What diamantaires don’t want to hear: retailers are being squeezed

Edahn Golan

Let’s start with the bottom line – U.S. retailers need to pay more for the jewelry they are selling, and don’t get that much more when selling it.The wholesale prices they are paying are rising at a higher rate than the retail prices they are charging. It’s a margin squeeze.  It’s a situation that diamond manufacturers know very well; they too are suffering from margin squeeze – paying more for rough diamonds and not getting that much more for the polished diamonds.

There are a few other similarities, high overhead costs, for example. A store in a prime location with good visibility and traffic costs money. Financing costs are not any easier either. The cost of doing business in either sector of the diamond pipeline – manufacturing and retailing – is high.

As gold and diamond prices increased almost wildly in 2011, wholesale prices soared to keep up with the cost of components. Retail prices followed, but at a slower rate, with retailers absorbing some of the price shockwaves.

Some will say that retailers, those with wider margins, can absorb the price fluctuations far more than the narrow low-single digit margin manufacturers.
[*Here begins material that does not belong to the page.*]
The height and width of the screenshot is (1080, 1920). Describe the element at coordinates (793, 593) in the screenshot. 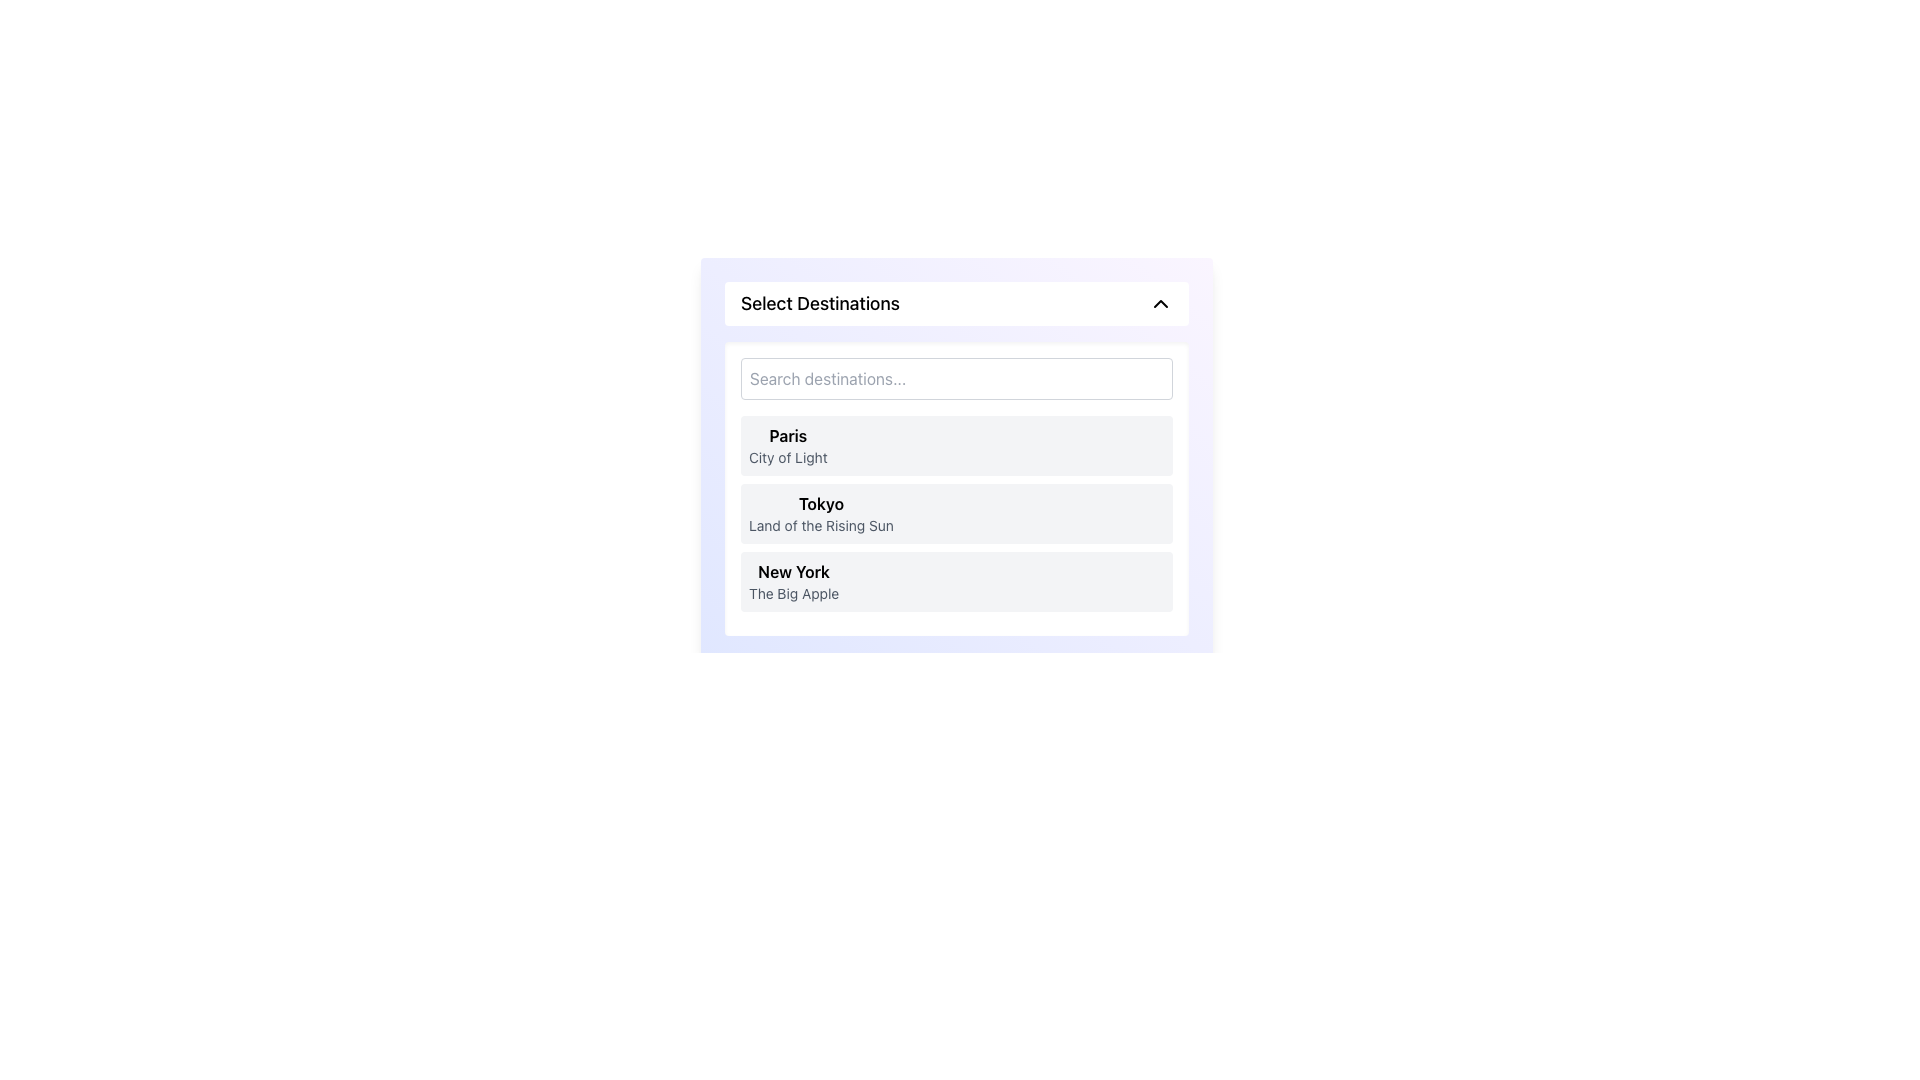

I see `text content 'The Big Apple' displayed in gray color, positioned under 'New York' in the dropdown list` at that location.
Perhaps, some might say, it is the role of retailers to bite the bullet, moderating prices to fit consumers’ palate.

However, as everyone in the industry knows, consumers are in many ways setting prices. This is a truth that retailers know so well – price points are sensitive and they want jewelry items that fit into specific price point “drawers.” If the price of a component rises, its share in the final product must be reduced. Higher gold prices have resulted in lighter jewelry. Rising diamond prices have pushed retailers to pick lower color or clarity goods.

When gold and diamond prices relaxed in 2012, wholesale prices declined with them as the graph above shows. However, retail prices were subdued at best – retailers continued to absorb rising wholesale prices. In fact, since October 2012, retail prices have been declining even though suppliers have continued to increase their prices.

The 21st Century curse

The point to note is that this is not a temporary situation. Since the turn of the current century, retailers have been paying more and are being paid less. Every year since the year 2000, wholesale prices have increased and in 10 of the 12 past years, retail prices have lagged behind. The two exceptions were in 2007 and 2008, the “Happy Years” of rising discretionary income before the Great Recession.

During that time, diamonds and gold just couldn’t catch up and retailers had a window of opportunity to increase margins. That window has closed.

The dynamics of the past few years are glaringly clear. As Ken Gassman details in his analysis this week, jewelry suppliers’ wholesale prices were up by 1.3% year-over-year in February, while retail prices declined 0.9%. The trend is continuing.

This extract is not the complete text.